How do I make sure that all of the samples are fully used and properly assigned to training/testing (without additional implicit splitting)? Would it simply be:

TCut mycuts = "";
TCut mycutb = "";  
dataloader->PrepareTrainingAndTestTree(mycuts, mycutb, "NormMode=NumEvents:!V");

?

Thanks!

mwilkins · September 9, 2021, 3:05pm

Hi, @mgoncerz,

If you want to discriminate multiple sources of background, you might consider a multiclass approach, where instead of training “Signal” and “Background” samples, you train a number of arbitrarily named samples. See this tutorial for training and this one for application. You can also consider what is done in this other tutorial for training multiple backgrounds.

Hope that helps.

mgoncerz · September 9, 2021, 8:58pm

Dear @mwilkins, thank you for suggestions. I think that the multiclass approach is a bit of an overkill for my case. In the end I am only interested in a simple BDT trained to discriminate signal against a combined background from multiple sources.

I can, of course, prepare such a combined background sample manually, but I’ve assumed that TMVA may have some way of handling that built in.

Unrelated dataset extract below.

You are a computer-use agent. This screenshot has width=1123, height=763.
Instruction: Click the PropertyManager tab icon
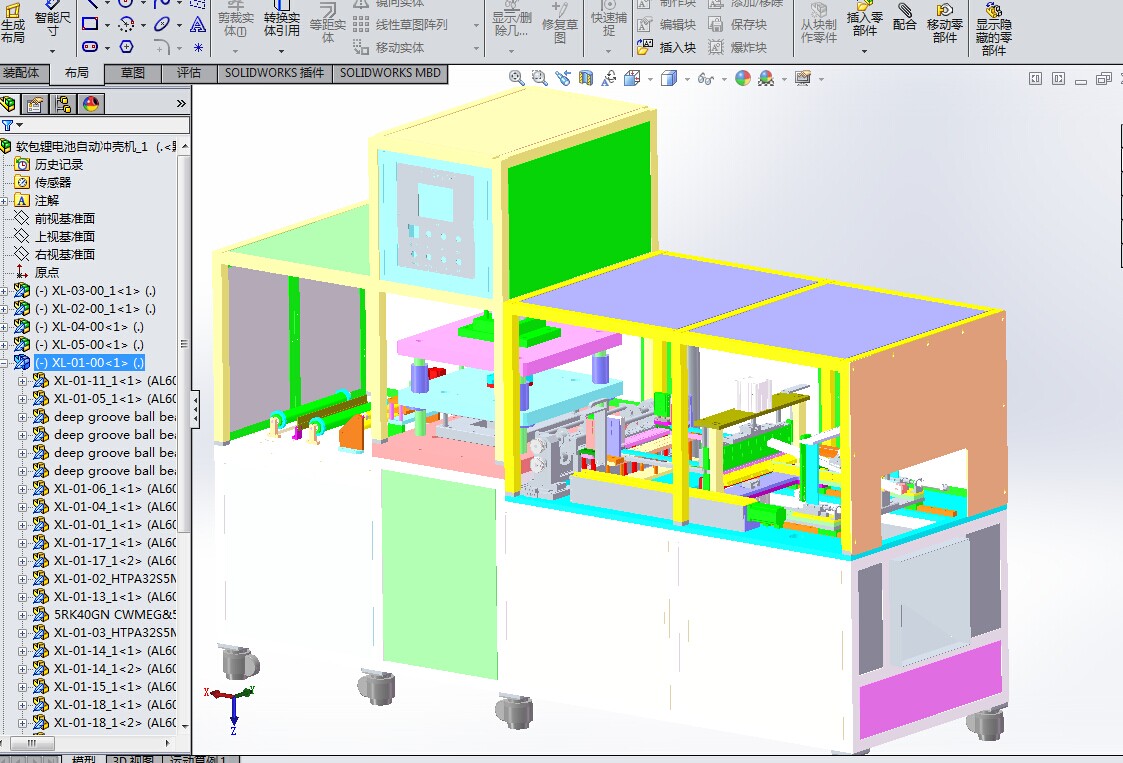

I would still like to prepare the training and testing sub-samples myself though, so that I can do the actual analysis outside of TMVA GUI. Unfortunately, I can’t really find any clear example of it being done.

What I’m mostly confused by is whether I should call PrepareTrainingAndTestTree() after I have added appropriate trees using TMVA::Types::kTraining and TMVA::Types::kTesting, as it seems to be doing the splitting as well.

mwilkins · September 9, 2021, 9:55pm

Hi, @mgoncerz,

Okay, I think I understand your question now. I’m actually not sure you need to call PrepareTrainingAndTestTree at all… Glancing at the source code, it looks like calling AddSignalTree and AddBackgroundTree, as you’ve done, already accomplish what you need, but I should say I am not an expert here. Perhaps try running your code without the PrepareTrainingAndTestTree line and see if it behaves as you expect.

jalopezg · September 9, 2021, 11:29pm

Hi @mgoncerz,

What I suggest is to invite @moneta to this topic; he might provide some hints regarding the issue.

Cheers,
J.

moneta · September 28, 2021, 3:38pm

Hi,

I think if you are doing yourself the splitting by adding the trees with the right training/testing flags you should not need to call PrepareTrainingAndTestTree. I have not tested this workflow, so in case it does not work, please let me know

Cheers

Lorenzo